**About this exercise**
Using the entries that follow, collect the lines where the word "icon" appears.

**Input for this task**
· · ·

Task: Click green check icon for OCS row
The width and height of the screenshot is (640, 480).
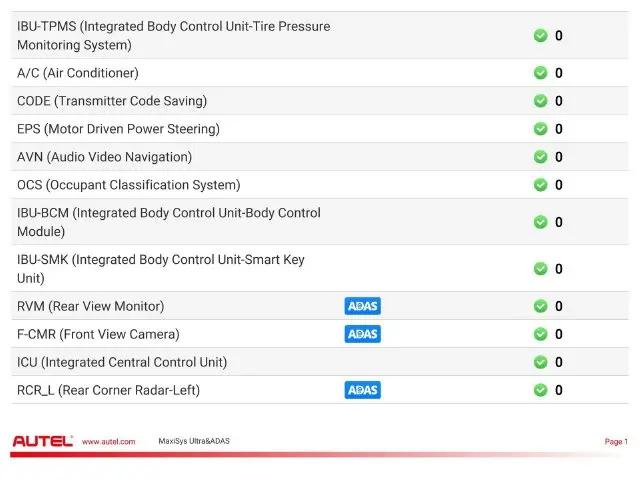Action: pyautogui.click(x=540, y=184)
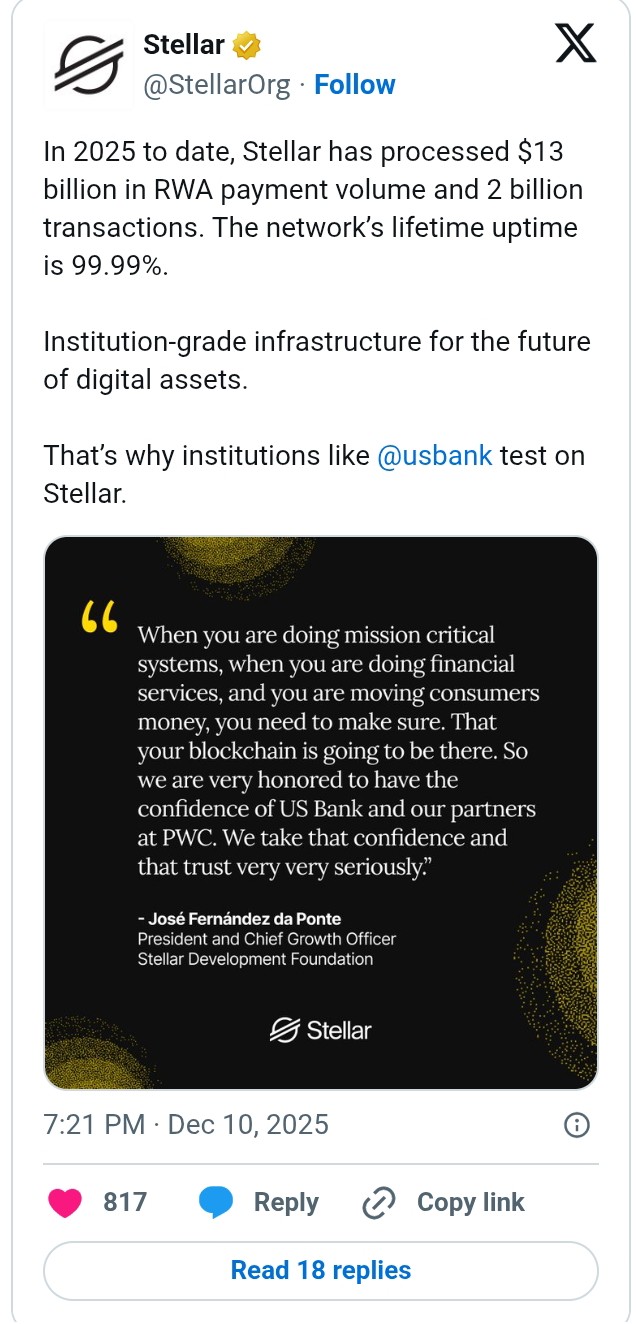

· · ·

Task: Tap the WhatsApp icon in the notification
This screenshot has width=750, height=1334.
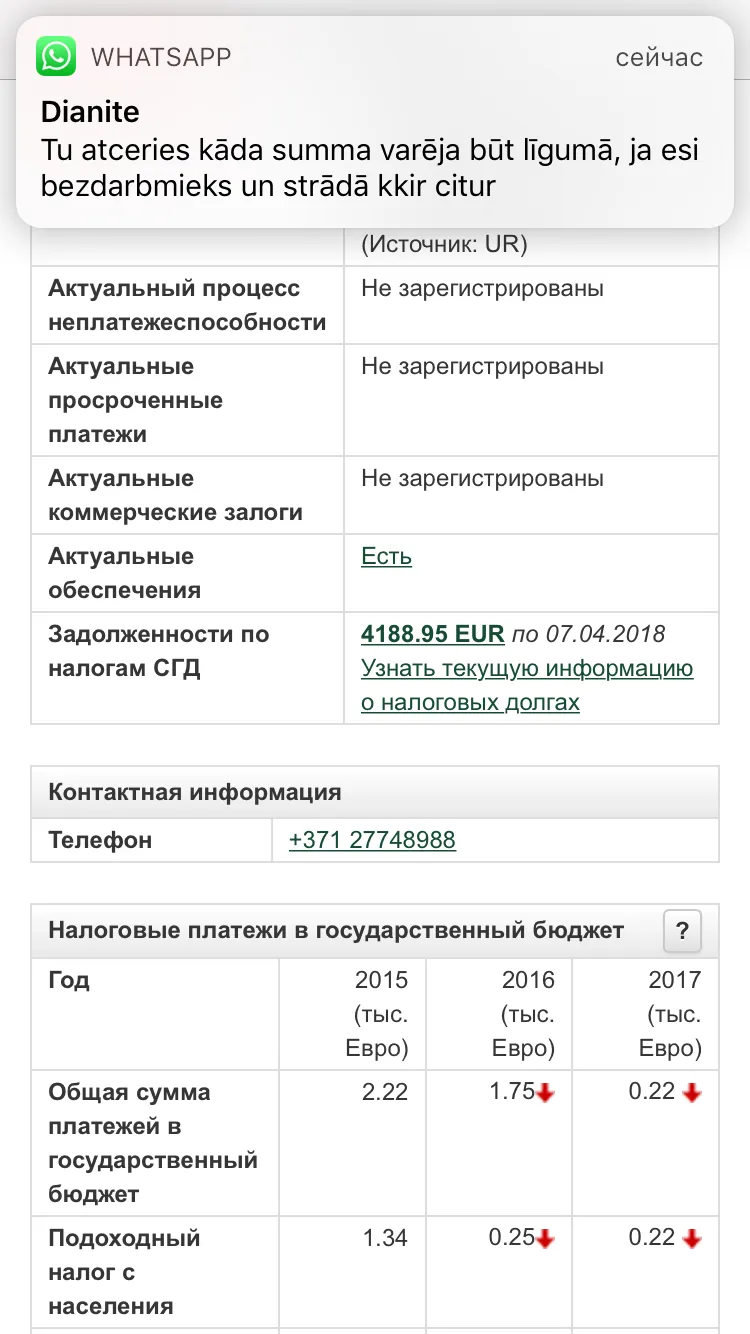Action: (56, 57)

· · ·

**Exercise output**
Task: Click green check icon for OCS row
Task: Tap the WhatsApp icon in the notification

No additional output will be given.